Arroudj Barberousse signe un traité avec Salim Toumi selon lequel le corsaire délogerait les 300 soldats espagnols embusqués dans le fort d’El Peñon et qui avaient la ville d’Alger au bout de leur canons.
L’historien américain Wiliam Spencer [1] dit à ce propos « un traité fut conclu entre la ville d’Alger et son nouveau protecteur en vertu duquel la souveraineté des habitants sur leur ville serait respectée et qu’aucune nouvelle taxe ne leur serait imposée. Le traité stipulait également que Arroudj Barberousse s’engagerait à respecter l’activité commerciale de la ville et que son action se bornerait à la prise d’El Peñon » .
Diego de Haëdo [2] ajoute : « les frères Barberousse acceptèrent cette demande d’aide et y voient une occasion de mettre la main sur Alger , une ville riche et très peuplée dont la position est très favorable pour les opérations de la course » .
Et comme prévu, après avoir délogé les espagnols du fort d’El Peñon , les turques commencèrent dès le premier jour , à se comporter comme les maîtres de la ville ce qui obligea Salim Toumi à se retirer dans la Mitidja de crainte pour sa vie . Mais Arroudj Barberousse, rapporte Wiliam Spencer, réussi à dissiper les craintes de Salim Toumi et l’attira à Alger . Il l’étranglera avec son turban alors que ce dernier se préparait pour la prière du midi .
Arroudj Barberousse est entré à Alger le 12 aout 1516 et il a assassiné Salim Toumi en septembre.

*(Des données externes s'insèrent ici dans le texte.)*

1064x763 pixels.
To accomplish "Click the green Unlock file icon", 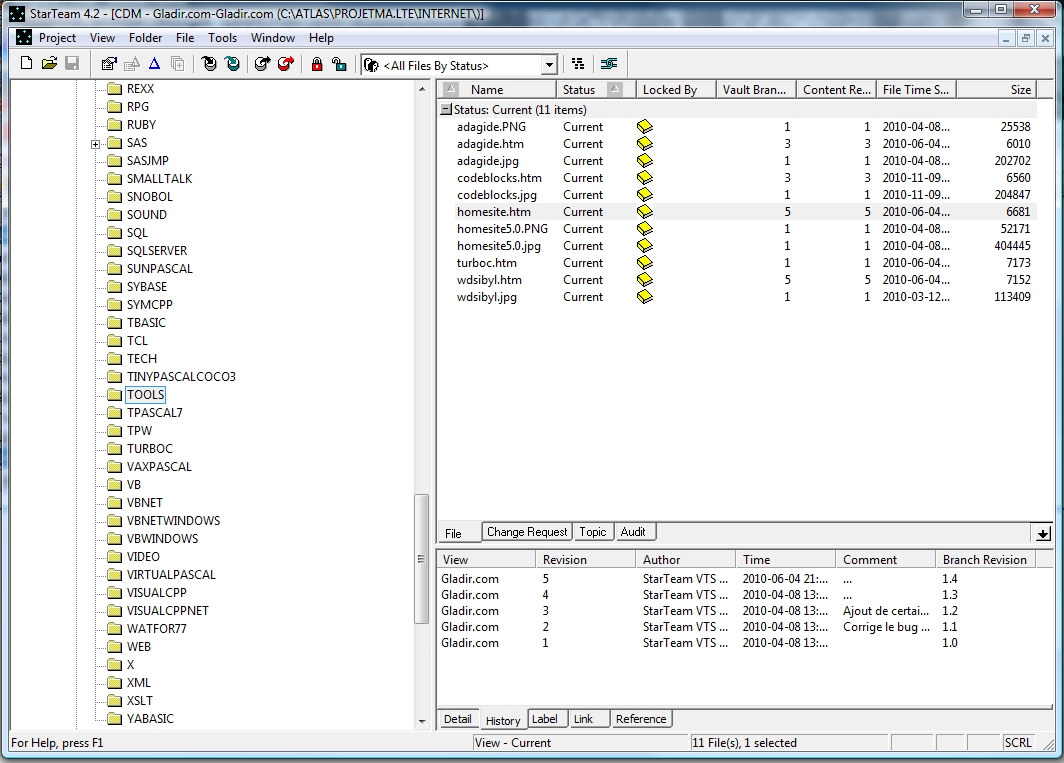I will (x=340, y=64).
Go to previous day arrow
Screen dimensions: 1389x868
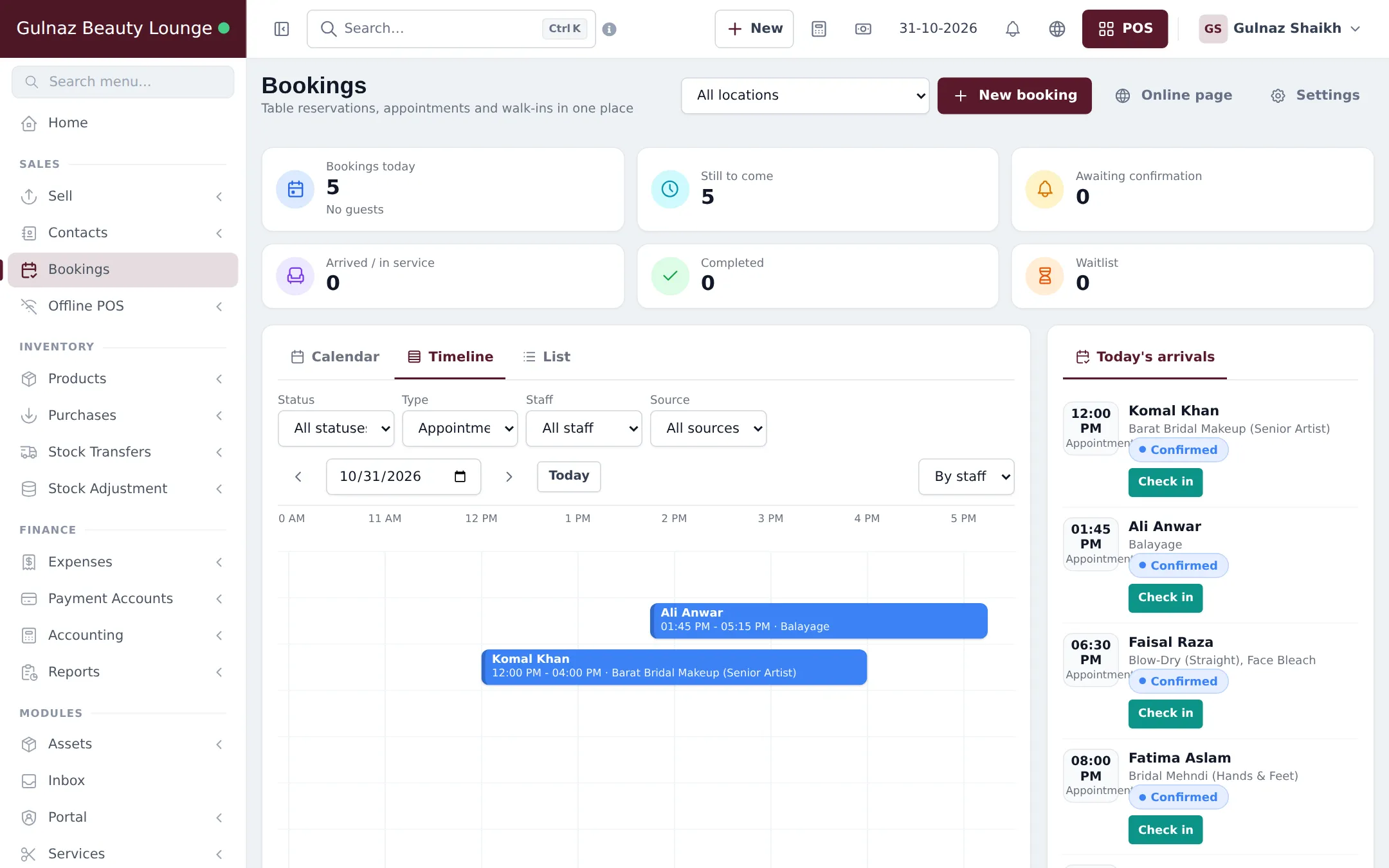pos(298,476)
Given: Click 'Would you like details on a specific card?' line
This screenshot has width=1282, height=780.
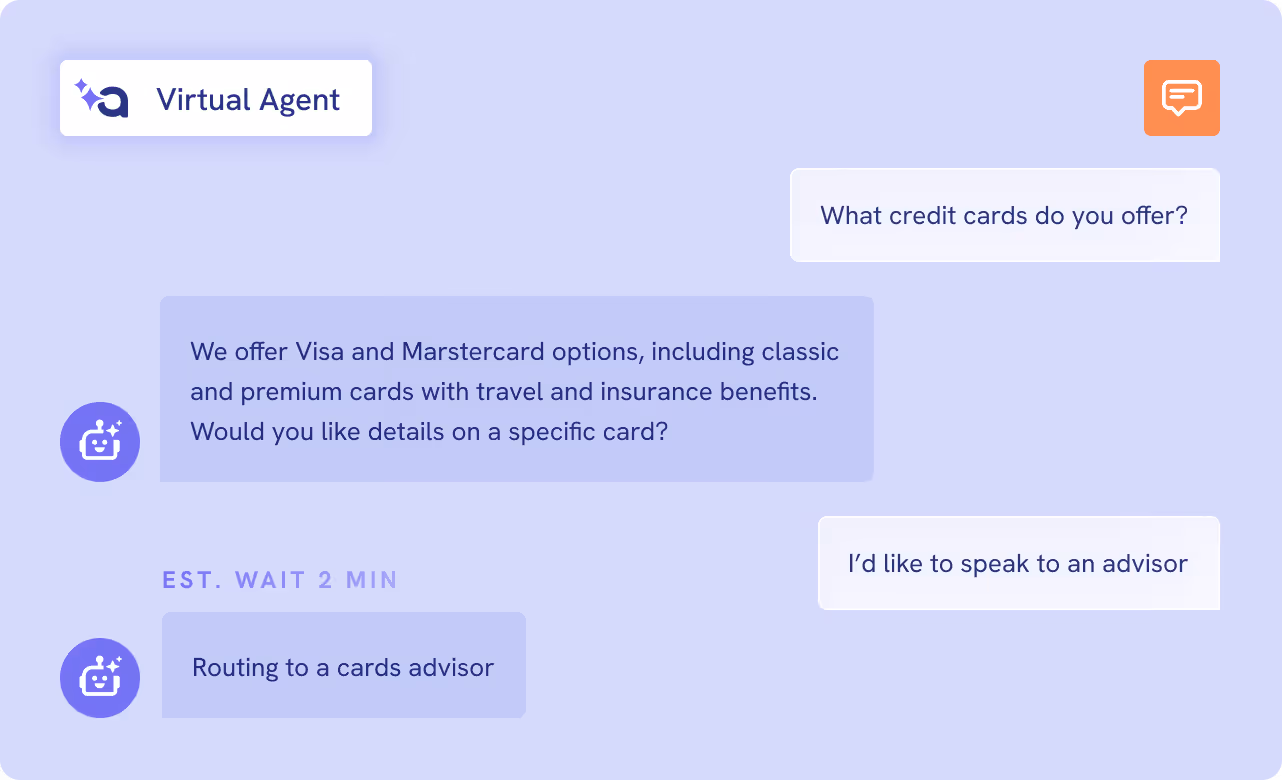Looking at the screenshot, I should [x=429, y=432].
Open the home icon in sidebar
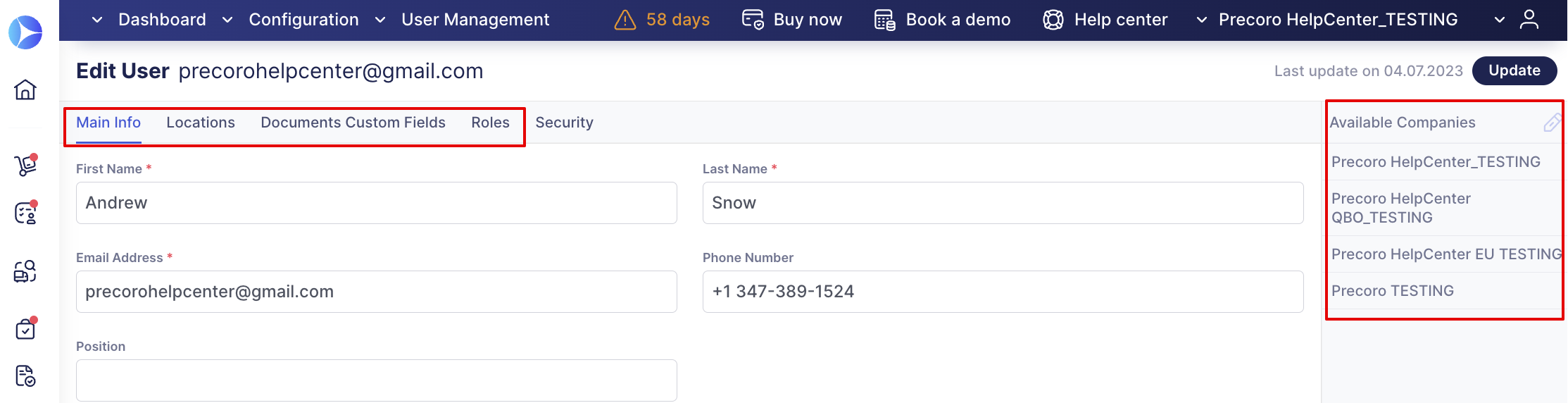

Un mois après avoir venu en sauveur, Arroudj commettra un régicide qui va inaugurer trois siècle de domination ottomane en Algérie, une période pendant laquelle les Beylerbeys , les Deys , et les Beys , vont assujettir les algériens et réprimer dans le sang toutes leur révoltes .
Arroudj Barberousse ne va pas se contenter d’Alger , mais il va prendre la ville de Tlemcen . Les habitants de la ville, à l’image des algérois , qui ont solliciter son aide en premier lieu , ne vont pas tarder à s’insurger contre lui à cause de son despotisme . Ils appelèrent à la rescousse les espagnols , contre lesquels pourtant , l’appui de Arroudj fut sollicité . Ces derniers mirent en fuite le corsaire et le tuèrent près d’Aïn Témouchent , le lieu où la statue est érigée .
Les autorités algériennes viennent donc d’ériger une statue en l’honneur d’un envahisseur comme ils l’ont déjà fait avec Okba Ibn Nafi qui possède deux statues, une à Sidi Okba et l’autre à l’université de Biskra.
Ces mêmes autorités, fidèles à leur schizophrénie , refusent encore d’honorer la mémoire de grand Aguelid numide Syphax dont la capitale Siga, est à une trentaine de kilomètres de là.
Jugurtha Hanachi
[1] Spencer (William) : Algiers in the age of the corsairs.